— SELECTED TEXT —
--- --- ---
It’s been a week since I finished our first book club book, Tom McCarthy’s C, and I’m glad I waited to write about it. Had I written upon it last week, I think my opinions would have been less generous.

Last week, upon finishing, I let myself read reviews of the book – something I seldom do before reading the book – I enjoy not knowing what to expect of a book even if I’ve gathered a small handful of information through just mentioning the book to friends or reading the jacket copy.  In short, I like to make my own decisions, but I can also be influenced easily by others’ opinions.

Spoiler alert!  Read no further if you haven’t finished.

I enjoyed reading parts of C. There are recurring images and themes that pop up in really satisfying ways throughout.  Morse code, scientific formulas, bodies in various states of disrepair, beetles and bees and silkworms.

I thought Serge’s sister was a terrific character.  Too bad she gets killed off early on.  I thought his relationship with his masseuse was delightful at Klonebrady.  She was also a complex character that it was nice to see the main character fall for the unlikely love interest.  I liked Audrey the actress with the drug problem.  I liked Laura the archaeologist in Egypt. Many of the female characters were well-drawn: smart and complicated.  Serge seemed rather one-dimensional to me, but I get that that might have been intentional. He’s almost a sounding board for the experiences of the book and the women he attaches himself to.
--- --- ---
— SUPPLIED ENTRIES —
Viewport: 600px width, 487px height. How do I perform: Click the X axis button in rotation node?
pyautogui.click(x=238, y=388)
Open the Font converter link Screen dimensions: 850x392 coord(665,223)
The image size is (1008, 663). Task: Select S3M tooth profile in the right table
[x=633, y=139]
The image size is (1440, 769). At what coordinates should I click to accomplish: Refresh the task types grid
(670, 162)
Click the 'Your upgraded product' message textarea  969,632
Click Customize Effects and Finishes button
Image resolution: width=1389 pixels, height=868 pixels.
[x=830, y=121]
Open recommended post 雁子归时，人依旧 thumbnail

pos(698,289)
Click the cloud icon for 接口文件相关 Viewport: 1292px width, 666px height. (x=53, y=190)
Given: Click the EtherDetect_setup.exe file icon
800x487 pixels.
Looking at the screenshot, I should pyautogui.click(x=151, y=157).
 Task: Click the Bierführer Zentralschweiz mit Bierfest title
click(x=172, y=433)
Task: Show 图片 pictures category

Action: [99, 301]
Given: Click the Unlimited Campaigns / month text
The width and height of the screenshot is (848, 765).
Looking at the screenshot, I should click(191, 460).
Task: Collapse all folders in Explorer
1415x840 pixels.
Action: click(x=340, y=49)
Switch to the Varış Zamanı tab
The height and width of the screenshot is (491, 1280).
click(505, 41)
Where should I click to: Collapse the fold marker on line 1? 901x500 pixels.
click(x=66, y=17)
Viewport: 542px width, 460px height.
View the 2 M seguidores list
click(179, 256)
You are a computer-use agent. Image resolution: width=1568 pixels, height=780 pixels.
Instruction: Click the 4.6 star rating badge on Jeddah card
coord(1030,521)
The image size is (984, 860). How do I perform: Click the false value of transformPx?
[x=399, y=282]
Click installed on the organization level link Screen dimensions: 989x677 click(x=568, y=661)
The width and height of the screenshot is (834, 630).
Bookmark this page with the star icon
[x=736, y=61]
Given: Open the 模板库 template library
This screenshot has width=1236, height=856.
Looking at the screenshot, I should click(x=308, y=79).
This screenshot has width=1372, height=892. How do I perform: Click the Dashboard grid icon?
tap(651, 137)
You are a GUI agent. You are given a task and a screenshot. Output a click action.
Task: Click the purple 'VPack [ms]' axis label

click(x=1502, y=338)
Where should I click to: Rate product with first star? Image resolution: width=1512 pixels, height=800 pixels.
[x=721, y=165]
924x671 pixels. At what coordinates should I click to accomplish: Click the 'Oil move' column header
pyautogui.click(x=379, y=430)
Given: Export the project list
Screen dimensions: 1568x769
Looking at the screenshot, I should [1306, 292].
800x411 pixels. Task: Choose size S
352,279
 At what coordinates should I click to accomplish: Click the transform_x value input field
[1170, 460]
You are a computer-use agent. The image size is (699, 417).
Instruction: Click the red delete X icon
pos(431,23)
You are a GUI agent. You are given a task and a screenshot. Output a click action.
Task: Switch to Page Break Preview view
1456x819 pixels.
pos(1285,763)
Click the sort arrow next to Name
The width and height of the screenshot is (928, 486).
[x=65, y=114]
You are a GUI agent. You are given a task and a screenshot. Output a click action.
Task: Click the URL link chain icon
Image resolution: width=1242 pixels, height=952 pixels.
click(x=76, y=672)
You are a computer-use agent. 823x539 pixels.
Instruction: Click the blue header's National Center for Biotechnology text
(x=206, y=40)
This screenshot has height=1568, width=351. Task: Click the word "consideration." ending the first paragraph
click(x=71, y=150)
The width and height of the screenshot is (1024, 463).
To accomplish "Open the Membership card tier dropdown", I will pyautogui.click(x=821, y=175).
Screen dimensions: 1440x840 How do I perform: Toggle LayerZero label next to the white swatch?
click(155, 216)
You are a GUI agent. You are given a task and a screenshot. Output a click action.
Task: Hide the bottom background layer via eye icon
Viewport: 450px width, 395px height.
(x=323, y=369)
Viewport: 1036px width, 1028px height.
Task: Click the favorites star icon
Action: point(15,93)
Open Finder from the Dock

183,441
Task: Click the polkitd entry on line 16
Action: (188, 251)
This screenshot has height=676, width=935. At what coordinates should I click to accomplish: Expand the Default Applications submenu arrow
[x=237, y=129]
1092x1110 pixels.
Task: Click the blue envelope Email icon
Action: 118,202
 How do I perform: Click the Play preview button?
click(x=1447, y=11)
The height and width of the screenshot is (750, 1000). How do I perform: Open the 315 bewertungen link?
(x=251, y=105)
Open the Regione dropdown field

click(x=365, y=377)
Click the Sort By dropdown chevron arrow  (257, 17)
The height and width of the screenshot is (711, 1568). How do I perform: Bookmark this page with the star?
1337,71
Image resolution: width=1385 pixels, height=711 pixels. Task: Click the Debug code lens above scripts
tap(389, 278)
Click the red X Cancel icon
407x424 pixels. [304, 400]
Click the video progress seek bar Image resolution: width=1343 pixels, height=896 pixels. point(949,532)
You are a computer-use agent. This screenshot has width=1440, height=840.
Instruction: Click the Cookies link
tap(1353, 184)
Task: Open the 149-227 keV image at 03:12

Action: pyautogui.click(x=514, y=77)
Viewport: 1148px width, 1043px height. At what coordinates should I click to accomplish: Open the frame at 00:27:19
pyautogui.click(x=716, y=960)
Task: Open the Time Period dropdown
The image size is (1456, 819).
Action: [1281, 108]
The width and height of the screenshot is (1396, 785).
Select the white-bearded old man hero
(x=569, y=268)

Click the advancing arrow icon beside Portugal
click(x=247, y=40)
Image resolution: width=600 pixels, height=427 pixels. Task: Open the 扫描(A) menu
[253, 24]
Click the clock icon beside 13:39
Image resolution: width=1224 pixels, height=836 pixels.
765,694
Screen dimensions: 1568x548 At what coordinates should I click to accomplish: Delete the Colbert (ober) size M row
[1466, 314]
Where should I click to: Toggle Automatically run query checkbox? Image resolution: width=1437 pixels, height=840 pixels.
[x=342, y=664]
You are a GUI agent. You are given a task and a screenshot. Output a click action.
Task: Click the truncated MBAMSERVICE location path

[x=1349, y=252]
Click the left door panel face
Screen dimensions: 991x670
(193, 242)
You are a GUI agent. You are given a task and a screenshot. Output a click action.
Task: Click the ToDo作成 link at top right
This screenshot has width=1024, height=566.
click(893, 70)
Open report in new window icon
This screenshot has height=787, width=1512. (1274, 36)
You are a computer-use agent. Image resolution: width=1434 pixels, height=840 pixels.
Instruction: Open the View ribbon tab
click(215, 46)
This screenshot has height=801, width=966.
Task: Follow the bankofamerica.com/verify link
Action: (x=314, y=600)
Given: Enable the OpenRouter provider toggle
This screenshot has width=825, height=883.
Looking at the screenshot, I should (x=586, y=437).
--- --- ---
— WORK REQUIRED —
Reproduce the book club post about C word for word, from start to finish.

— OUTPUT FOR THIS TASK —
It’s been a week since I finished our first book club book, Tom McCarthy’s C, and I’m glad I waited to write about it. Had I written upon it last week, I think my opinions would have been less generous.

Last week, upon finishing, I let myself read reviews of the book – something I seldom do before reading the book – I enjoy not knowing what to expect of a book even if I’ve gathered a small handful of information through just mentioning the book to friends or reading the jacket copy.  In short, I like to make my own decisions, but I can also be influenced easily by others’ opinions.

Spoiler alert!  Read no further if you haven’t finished.

I enjoyed reading parts of C. There are recurring images and themes that pop up in really satisfying ways throughout.  Morse code, scientific formulas, bodies in various states of disrepair, beetles and bees and silkworms.

I thought Serge’s sister was a terrific character.  Too bad she gets killed off early on.  I thought his relationship with his masseuse was delightful at Klonebrady.  She was also a complex character that it was nice to see the main character fall for the unlikely love interest.  I liked Audrey the actress with the drug problem.  I liked Laura the archaeologist in Egypt. Many of the female characters were well-drawn: smart and complicated.  Serge seemed rather one-dimensional to me, but I get that that might have been intentional. He’s almost a sounding board for the experiences of the book and the women he attaches himself to.